Even if there were a continuous prostitution enterprise operating over a sufficient timeline (which is not entirely implausible) legal and social acceptance issues would make it unlikely to be a continuous fixed location (brothel) or even a continuous overt business organization.
As a history buff I would love to see a similar list of these companies filtered down to the ones that are still using the original building. It is so rare that you see centuries-old organizations/businesses/anything that still use the same buildings that they were created with
This list looks very suspicious when the largest company ever, the VOC founded 1602 https://en.wikipedia.org/wiki/Dutch_East_India_Company founded is not listed there. Apparently only small family companies are listed, not the big ones.
The 2nd biggest company of those times, the Fugger copper mining company founded 1494, dissolved 1657 https://en.wikipedia.org/wiki/Fugger is also not listed, neither the 3rd largest, the Welser banking and merchant companies. Welsersche Handelsgesellschaft 1490 and ... https://en.wikipedia.org/wiki/Welser
If you listed universities, it seems like you'd have to list churches as well, and then they would dominate the list. They're not really "companies", more like organizations.
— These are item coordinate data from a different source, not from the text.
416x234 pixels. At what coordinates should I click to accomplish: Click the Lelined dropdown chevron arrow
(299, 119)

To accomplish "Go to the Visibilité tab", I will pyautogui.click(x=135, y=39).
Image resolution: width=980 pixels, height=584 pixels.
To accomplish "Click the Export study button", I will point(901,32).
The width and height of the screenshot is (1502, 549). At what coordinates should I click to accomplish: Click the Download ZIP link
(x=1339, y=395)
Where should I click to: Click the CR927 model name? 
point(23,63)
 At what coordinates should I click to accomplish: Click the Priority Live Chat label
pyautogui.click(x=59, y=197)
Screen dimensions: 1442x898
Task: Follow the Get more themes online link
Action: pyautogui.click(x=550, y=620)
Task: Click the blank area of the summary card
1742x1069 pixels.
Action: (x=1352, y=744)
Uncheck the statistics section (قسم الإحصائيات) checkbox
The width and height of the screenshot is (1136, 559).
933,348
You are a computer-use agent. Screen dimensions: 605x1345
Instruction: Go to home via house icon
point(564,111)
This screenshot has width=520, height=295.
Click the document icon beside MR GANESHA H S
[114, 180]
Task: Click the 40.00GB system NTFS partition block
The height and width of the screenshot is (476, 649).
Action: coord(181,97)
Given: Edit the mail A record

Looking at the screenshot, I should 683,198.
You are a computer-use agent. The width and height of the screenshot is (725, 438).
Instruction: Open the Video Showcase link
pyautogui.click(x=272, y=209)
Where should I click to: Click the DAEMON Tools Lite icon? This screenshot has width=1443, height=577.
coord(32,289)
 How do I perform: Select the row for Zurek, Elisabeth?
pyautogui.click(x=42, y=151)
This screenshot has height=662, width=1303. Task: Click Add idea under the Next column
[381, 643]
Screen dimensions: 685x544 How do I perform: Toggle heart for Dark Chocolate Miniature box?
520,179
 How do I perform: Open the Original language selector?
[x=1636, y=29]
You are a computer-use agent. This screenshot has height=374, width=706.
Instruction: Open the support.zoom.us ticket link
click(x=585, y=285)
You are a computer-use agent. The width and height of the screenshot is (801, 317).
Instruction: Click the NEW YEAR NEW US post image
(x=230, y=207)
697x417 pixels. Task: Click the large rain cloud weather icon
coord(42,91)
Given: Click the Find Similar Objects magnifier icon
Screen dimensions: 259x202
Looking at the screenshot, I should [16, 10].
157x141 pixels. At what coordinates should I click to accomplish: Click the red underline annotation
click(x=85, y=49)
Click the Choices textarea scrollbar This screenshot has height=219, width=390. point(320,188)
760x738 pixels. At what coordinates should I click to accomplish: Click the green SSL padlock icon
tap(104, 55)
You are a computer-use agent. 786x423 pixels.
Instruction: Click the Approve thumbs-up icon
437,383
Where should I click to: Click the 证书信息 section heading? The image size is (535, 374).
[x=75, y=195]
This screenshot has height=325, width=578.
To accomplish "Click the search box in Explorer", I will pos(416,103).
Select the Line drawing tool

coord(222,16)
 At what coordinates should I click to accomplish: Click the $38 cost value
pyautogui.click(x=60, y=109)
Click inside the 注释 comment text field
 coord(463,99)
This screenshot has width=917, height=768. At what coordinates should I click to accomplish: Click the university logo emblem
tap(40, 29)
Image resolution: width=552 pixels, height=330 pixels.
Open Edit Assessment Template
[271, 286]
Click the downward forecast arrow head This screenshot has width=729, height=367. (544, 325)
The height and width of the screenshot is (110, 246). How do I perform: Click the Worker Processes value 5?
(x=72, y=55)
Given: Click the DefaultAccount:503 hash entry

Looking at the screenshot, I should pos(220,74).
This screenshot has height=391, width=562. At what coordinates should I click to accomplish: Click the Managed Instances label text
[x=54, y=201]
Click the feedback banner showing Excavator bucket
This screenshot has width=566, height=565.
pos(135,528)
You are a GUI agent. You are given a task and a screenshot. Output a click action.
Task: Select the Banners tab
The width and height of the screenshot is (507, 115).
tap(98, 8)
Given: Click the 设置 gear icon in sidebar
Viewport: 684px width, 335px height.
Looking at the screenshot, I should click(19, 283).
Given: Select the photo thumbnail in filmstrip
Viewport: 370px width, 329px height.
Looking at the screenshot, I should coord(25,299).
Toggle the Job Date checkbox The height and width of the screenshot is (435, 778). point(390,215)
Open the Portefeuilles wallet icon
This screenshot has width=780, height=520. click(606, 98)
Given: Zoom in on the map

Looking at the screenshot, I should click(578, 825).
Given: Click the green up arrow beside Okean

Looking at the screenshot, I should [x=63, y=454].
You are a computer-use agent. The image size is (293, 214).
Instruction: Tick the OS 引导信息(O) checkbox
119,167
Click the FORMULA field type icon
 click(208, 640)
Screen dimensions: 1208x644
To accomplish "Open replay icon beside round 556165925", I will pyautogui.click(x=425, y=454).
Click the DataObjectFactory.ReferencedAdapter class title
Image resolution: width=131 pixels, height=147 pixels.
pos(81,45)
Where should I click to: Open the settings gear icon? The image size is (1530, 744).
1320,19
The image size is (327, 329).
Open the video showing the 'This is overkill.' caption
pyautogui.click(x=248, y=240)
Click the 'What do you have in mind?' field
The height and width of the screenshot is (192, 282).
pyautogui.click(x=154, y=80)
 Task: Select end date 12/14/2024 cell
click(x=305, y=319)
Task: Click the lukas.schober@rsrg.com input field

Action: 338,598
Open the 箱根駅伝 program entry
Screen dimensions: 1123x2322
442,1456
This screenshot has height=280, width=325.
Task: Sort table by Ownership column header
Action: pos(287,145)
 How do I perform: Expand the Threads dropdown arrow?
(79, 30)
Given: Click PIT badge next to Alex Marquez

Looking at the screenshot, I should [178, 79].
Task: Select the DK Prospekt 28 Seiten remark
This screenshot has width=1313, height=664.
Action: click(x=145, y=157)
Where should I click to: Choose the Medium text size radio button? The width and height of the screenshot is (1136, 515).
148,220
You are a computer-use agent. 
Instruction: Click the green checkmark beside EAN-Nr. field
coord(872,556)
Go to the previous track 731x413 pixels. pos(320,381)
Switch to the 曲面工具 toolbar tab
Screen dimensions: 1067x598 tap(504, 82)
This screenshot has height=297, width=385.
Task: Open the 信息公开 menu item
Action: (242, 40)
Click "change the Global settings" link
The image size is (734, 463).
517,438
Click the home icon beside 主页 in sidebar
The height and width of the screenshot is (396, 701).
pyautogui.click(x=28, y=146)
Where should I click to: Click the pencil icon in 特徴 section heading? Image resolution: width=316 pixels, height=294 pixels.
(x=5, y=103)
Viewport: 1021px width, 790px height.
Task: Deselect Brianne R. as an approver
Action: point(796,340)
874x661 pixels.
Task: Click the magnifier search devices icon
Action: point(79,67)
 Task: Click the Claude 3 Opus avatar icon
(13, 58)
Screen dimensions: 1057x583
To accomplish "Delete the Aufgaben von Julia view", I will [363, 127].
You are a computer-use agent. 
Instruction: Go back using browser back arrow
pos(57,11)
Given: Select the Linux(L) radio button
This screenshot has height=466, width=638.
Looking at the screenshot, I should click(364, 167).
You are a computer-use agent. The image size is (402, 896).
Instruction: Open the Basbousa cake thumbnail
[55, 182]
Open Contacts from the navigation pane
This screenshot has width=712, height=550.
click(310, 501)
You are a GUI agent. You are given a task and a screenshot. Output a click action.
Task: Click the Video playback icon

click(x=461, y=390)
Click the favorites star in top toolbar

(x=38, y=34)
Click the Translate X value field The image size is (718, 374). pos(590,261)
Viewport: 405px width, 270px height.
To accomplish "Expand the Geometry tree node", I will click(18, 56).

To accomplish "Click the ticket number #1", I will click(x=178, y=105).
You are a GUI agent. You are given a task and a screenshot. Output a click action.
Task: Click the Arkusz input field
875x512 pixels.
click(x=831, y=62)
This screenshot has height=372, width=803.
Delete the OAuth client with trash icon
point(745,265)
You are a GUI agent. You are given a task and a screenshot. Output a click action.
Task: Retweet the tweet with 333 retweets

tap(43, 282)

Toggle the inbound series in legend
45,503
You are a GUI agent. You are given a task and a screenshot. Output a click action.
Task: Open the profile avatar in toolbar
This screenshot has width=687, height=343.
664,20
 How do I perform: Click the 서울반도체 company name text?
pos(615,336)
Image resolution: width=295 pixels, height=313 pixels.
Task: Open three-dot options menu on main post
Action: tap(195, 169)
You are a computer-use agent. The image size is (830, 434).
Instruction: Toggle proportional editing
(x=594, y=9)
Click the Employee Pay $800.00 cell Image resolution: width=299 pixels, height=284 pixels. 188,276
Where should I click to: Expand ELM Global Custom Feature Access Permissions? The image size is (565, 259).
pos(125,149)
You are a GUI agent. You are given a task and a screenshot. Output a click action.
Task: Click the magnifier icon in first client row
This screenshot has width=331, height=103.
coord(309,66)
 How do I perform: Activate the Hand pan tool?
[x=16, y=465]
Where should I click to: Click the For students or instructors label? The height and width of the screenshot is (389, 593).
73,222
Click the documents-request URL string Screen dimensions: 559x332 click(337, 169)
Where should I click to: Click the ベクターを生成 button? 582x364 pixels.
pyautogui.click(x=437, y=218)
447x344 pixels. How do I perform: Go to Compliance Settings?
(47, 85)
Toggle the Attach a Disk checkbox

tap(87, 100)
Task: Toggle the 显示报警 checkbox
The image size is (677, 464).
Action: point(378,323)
The page even says "excluding associations and educational, government, or religious organizations."
It makes United Statians question and compare their policies with other developed nations. Now, the USA has really big issue like social security, university education and militarized police etc
The courtyard garden the inn is built around is absolutely stunning, and the hot springs were the best out of all the ryokans we stayed at in Japan. The best part though is the hotel is actively managed and operated by the family - these wonderful people will meet you at the door.
There is concern about the future of the hotel, as the son who was assumed to take on ownership of the inn passed away suddenly, leaving the responsibility to the adult daughter. She's seems exceptionally capable (not to mention is incredibly pleasant), but she is unmarried/childless and seems unsure of her desire to marry or assume ownership of the inn. Clearly it would not be the same if the business continued on operated by someone outside the family.
I highly recommend watching this short film about the situation: https://vimeo.com/114879061
edit: replaced "bloodline" with "family" as I've been told Japanese culture resolves bloodline continuity issues via adult adoption.